_Problem description_
Could you repeat exactly the lines below, from the line containing "New Inventory (27, 2506)" through the last one, both included, while leaving out any pictures?

_Data section_
★ ★ ★ ★ ★

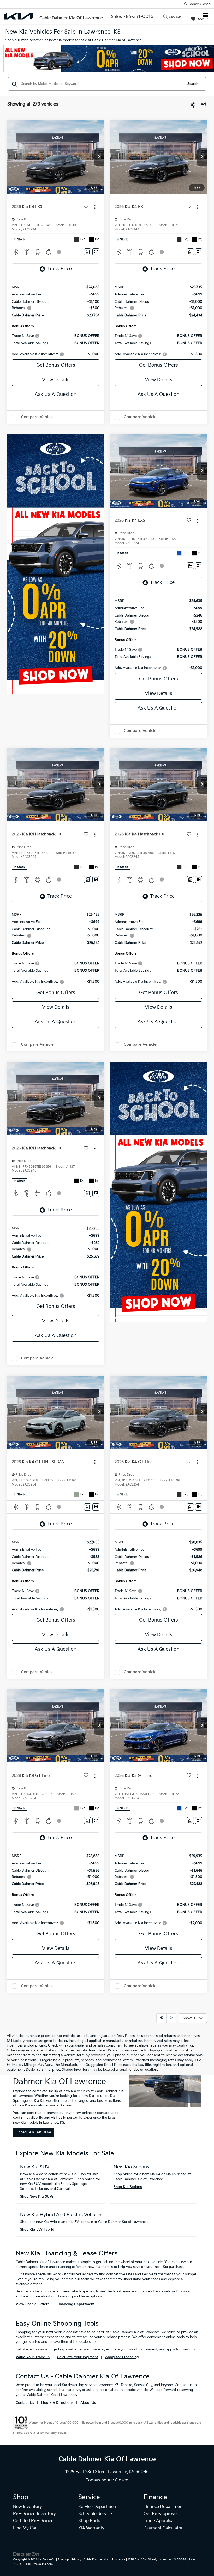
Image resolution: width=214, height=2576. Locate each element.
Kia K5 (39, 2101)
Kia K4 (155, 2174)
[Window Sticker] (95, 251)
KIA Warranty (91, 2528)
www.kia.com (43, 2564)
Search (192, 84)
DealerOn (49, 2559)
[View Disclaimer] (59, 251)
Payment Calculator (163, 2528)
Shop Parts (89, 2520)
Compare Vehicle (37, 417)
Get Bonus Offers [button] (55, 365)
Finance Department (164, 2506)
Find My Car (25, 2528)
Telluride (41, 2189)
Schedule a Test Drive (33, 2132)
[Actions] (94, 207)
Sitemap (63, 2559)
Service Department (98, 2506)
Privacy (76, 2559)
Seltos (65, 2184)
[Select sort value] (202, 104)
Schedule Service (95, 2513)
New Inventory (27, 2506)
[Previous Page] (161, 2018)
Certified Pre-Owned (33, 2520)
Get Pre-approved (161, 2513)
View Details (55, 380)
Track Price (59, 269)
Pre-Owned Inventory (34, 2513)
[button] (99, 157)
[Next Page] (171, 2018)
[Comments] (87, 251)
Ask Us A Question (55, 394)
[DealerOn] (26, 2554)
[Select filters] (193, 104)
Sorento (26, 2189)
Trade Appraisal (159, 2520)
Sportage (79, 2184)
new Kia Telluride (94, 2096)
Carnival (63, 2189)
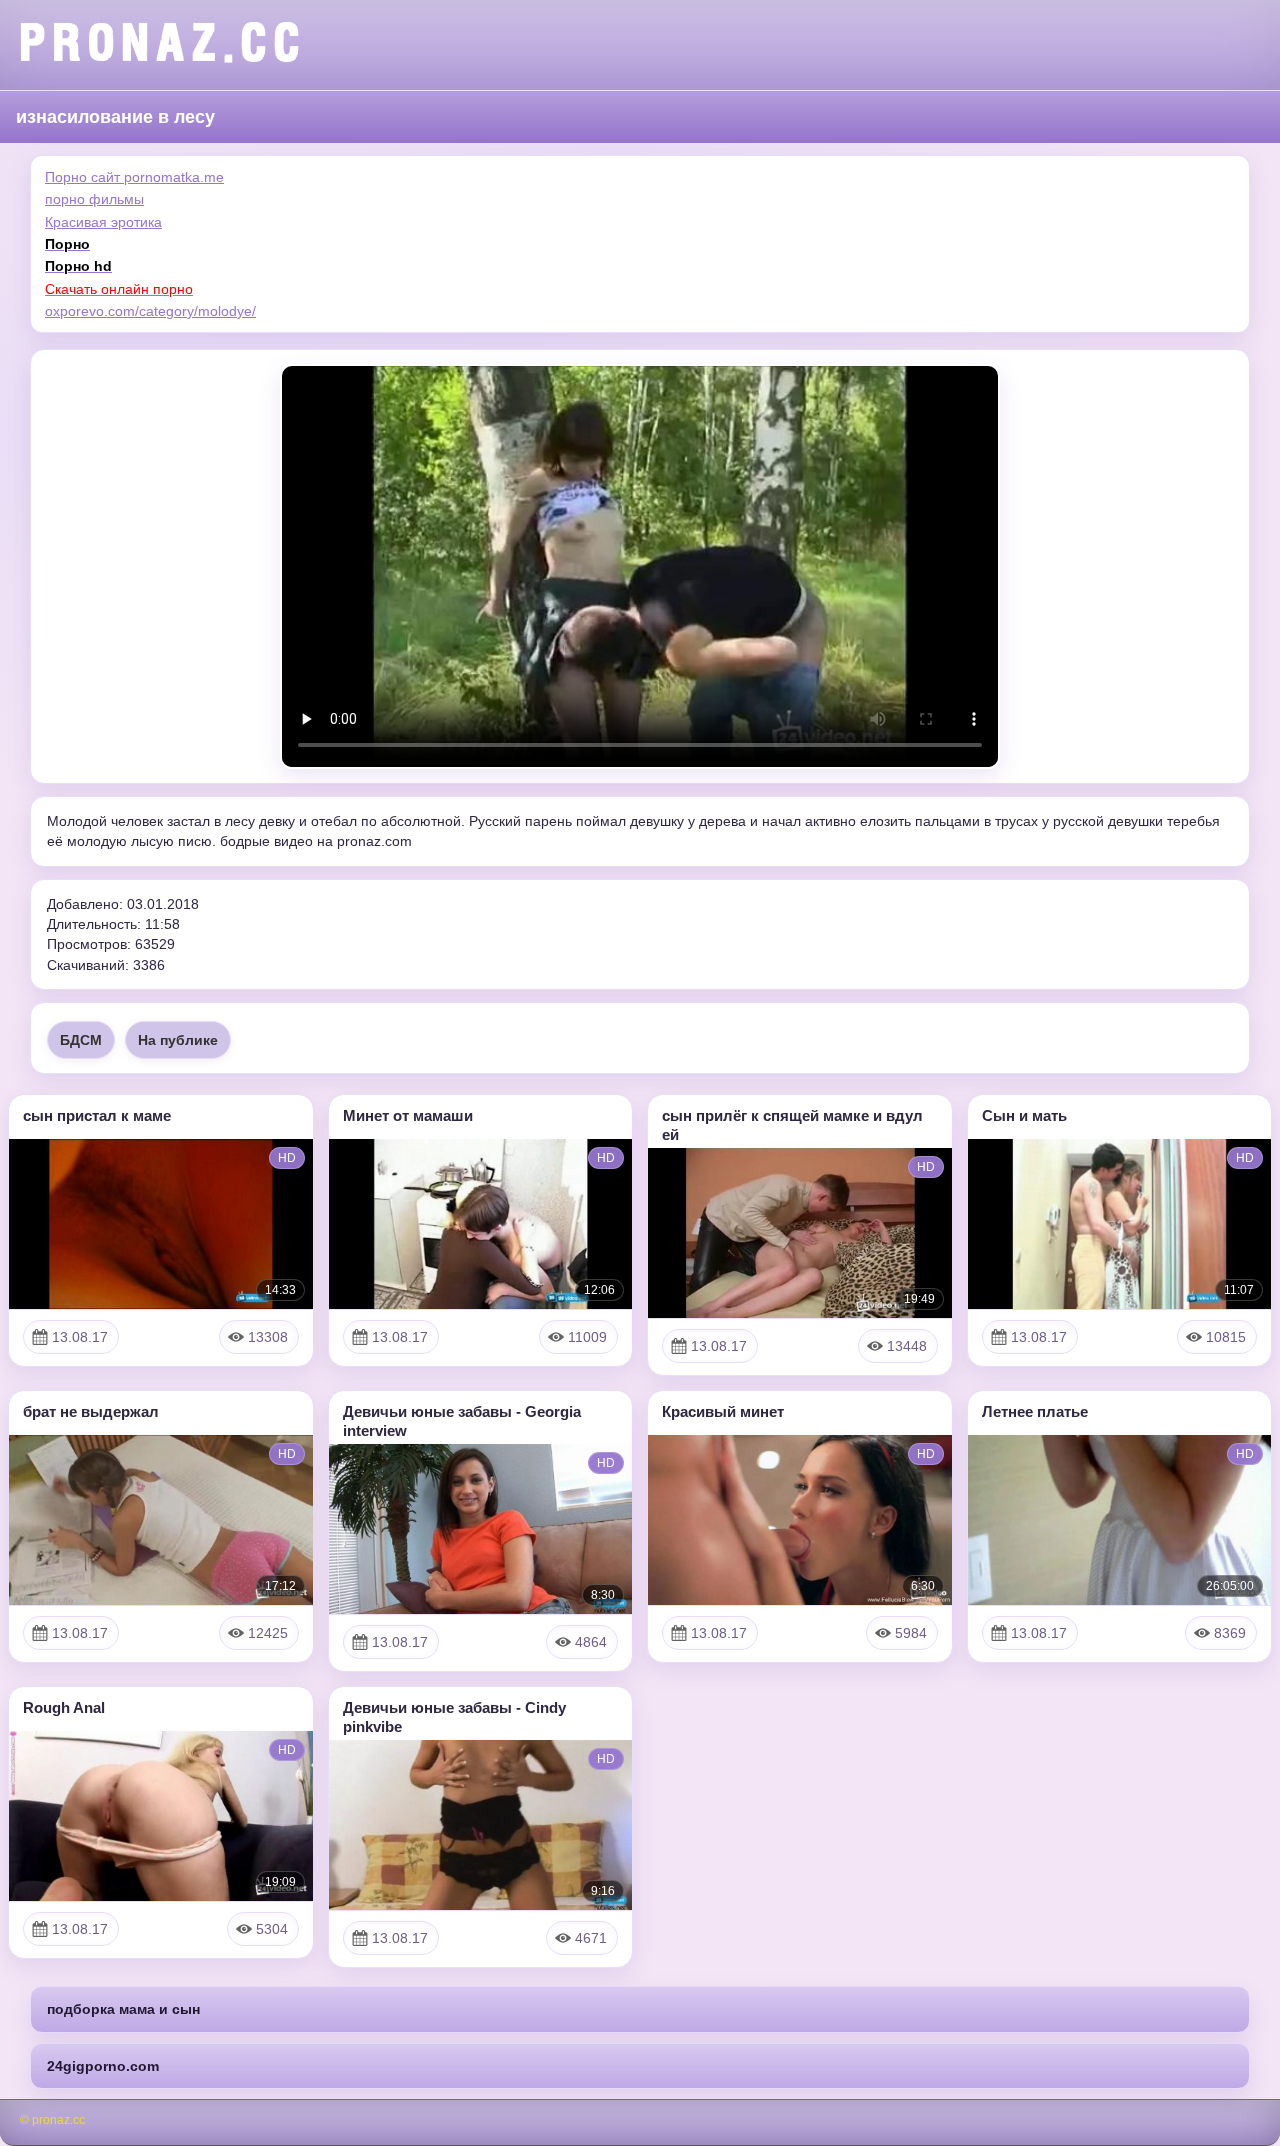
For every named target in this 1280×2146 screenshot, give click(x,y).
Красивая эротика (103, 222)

★ ★ ★ ★ ★

_Exercise result_
New Inventory (27, 2506)
[Previous Page] (161, 2018)
Certified Pre-Owned (33, 2520)
Get Pre-approved (161, 2513)
View Details (55, 380)
Track Price (59, 269)
Pre-Owned Inventory (34, 2513)
[button] (99, 157)
[Next Page] (171, 2018)
[Comments] (87, 251)
Ask Us A Question (55, 394)
[DealerOn] (26, 2554)
[Select filters] (193, 104)
Sorento (26, 2189)
Trade Appraisal (159, 2520)
Sportage (79, 2184)
new Kia Telluride (94, 2096)
Carnival (63, 2189)
For every named target in this 1280×2146 screenshot, give click(x,y).
Красивая эротика (103, 222)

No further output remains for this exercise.